### What is needed
Swap "Community Blog" for "Forum" in the records from the line with "Image resolution: width=1041" through the end of the records, and give those lines again with nothing else changed. Leave the pictures out of your answer.

Entries for locating words and elements

* begin *

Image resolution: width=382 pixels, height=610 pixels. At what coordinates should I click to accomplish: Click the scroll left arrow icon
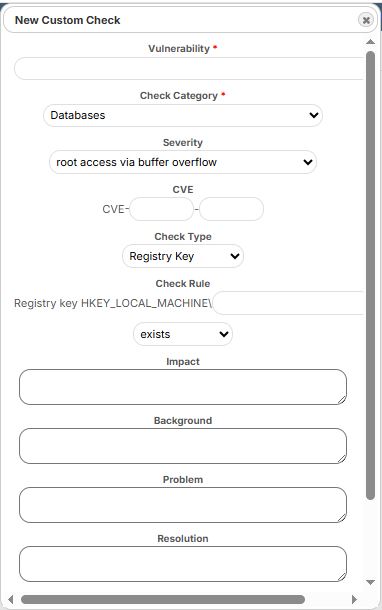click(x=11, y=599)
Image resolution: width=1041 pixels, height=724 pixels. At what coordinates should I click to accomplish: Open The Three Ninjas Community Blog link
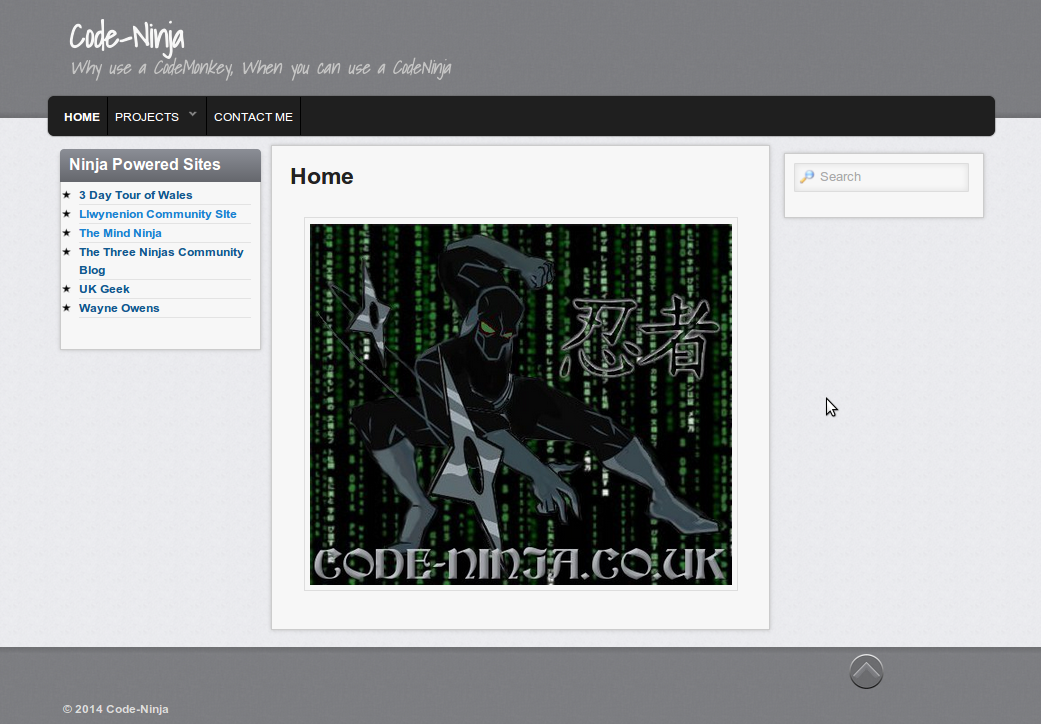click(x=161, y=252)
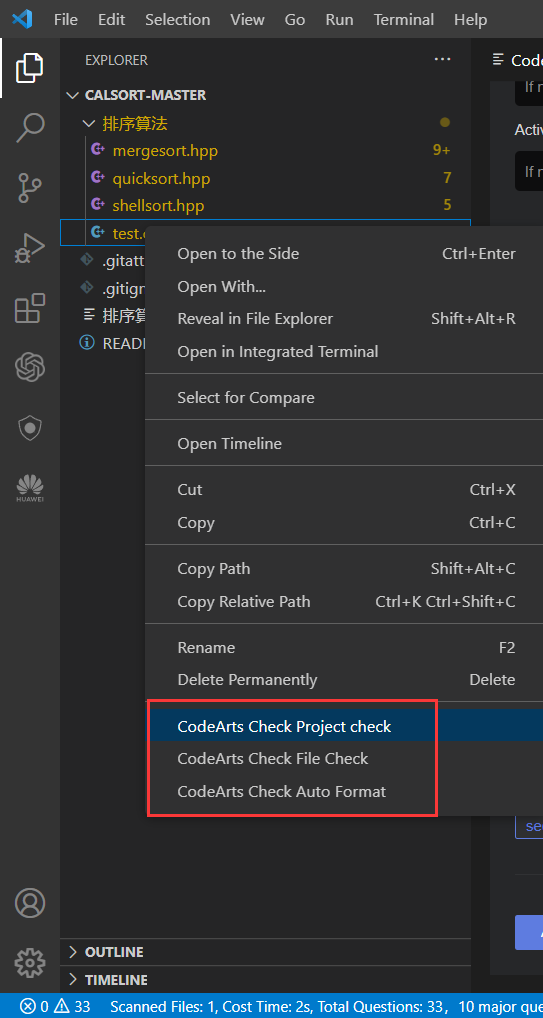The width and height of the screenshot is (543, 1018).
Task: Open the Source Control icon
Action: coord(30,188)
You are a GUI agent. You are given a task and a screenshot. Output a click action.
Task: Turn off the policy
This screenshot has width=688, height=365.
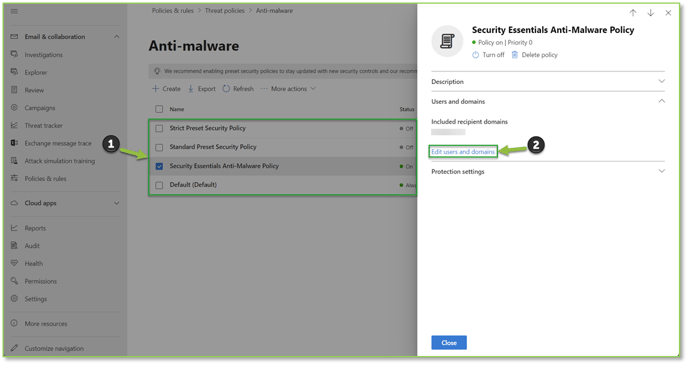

* end *

### Task response
Image resolution: width=1041 pixels, height=724 pixels. At what coordinates should I click to accomplish: Open The Three Ninjas Forum link
click(x=161, y=252)
The width and height of the screenshot is (543, 1018).
Task: Open the Source Control icon
Action: coord(30,188)
You are a GUI agent. You are given a task and a screenshot. Output a click action.
Task: Turn off the policy
This screenshot has width=688, height=365.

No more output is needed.